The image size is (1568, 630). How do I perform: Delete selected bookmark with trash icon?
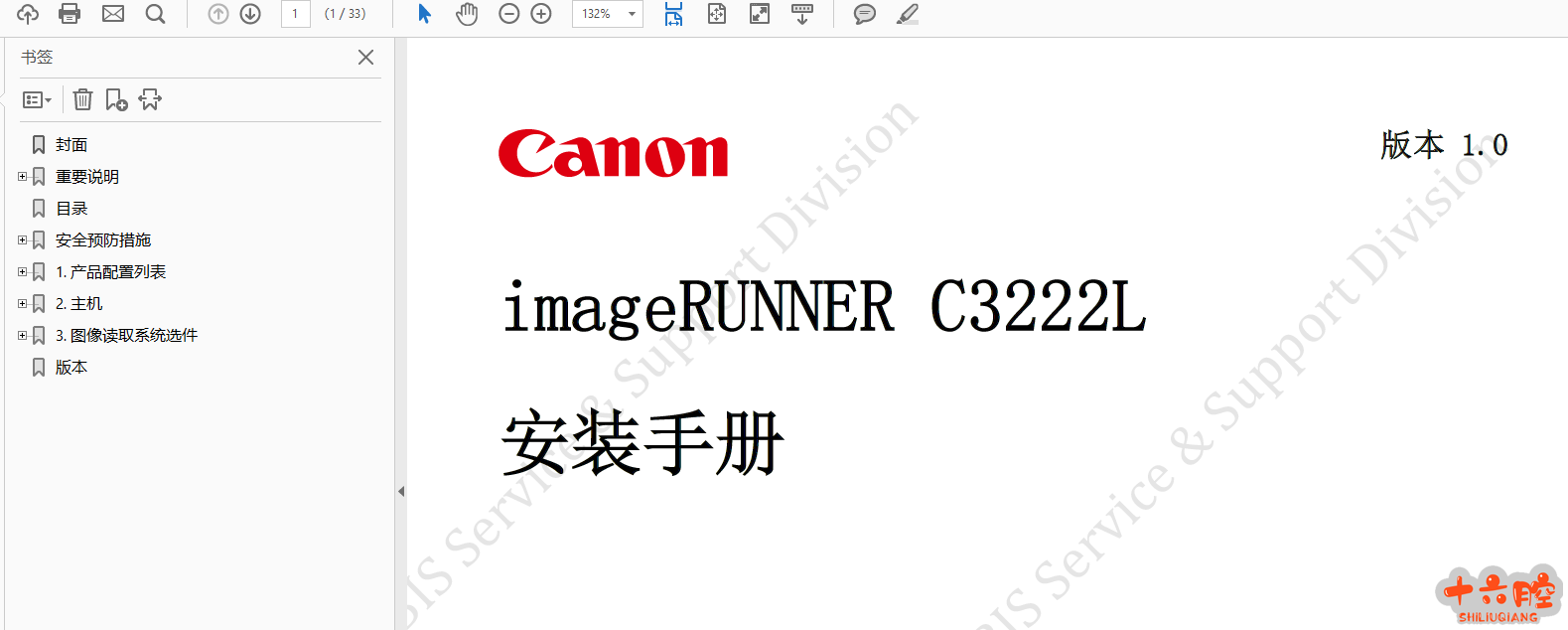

■ ■ ■ ■ ■

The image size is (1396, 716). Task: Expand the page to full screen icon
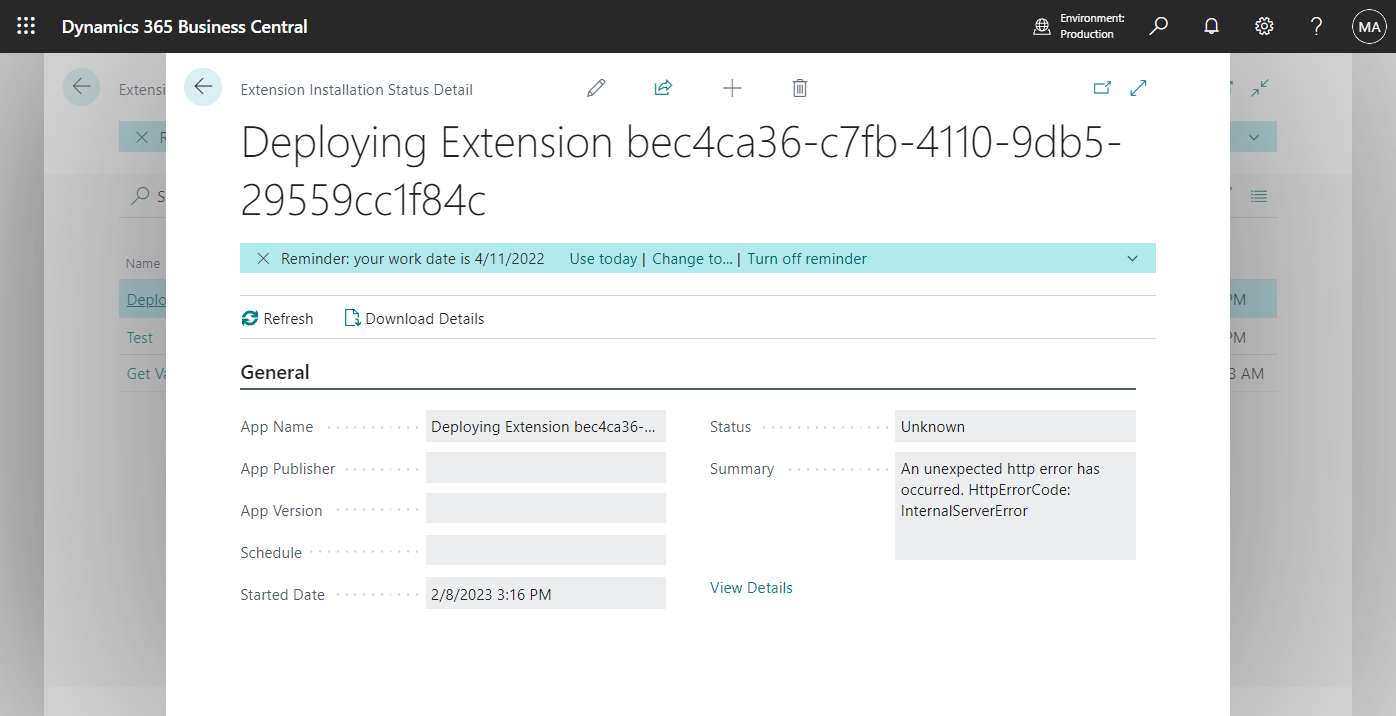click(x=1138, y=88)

■ ■ ■ ■ ■

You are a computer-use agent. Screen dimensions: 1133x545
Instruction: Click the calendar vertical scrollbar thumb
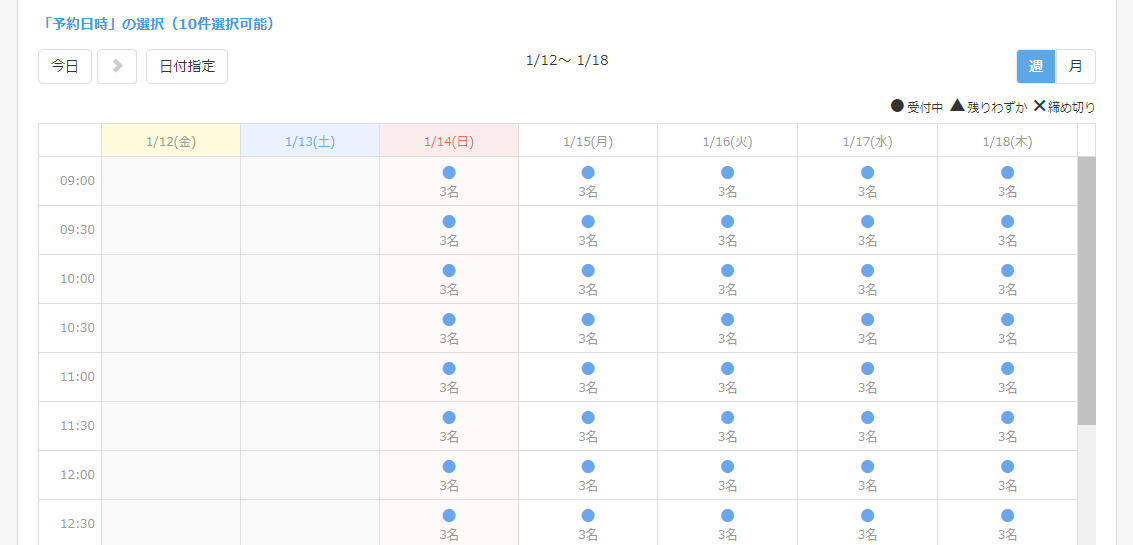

■ ■ ■ ■ ■

Repeat, exactly as they stand above, the lines from the line with "You are a computer-use" to the line with "Instruction: Click the", both lines included.

*WRITTEN RESPONSE:*
You are a computer-use agent. Screen dimensions: 1133x545
Instruction: Click the calendar vertical scrollbar thumb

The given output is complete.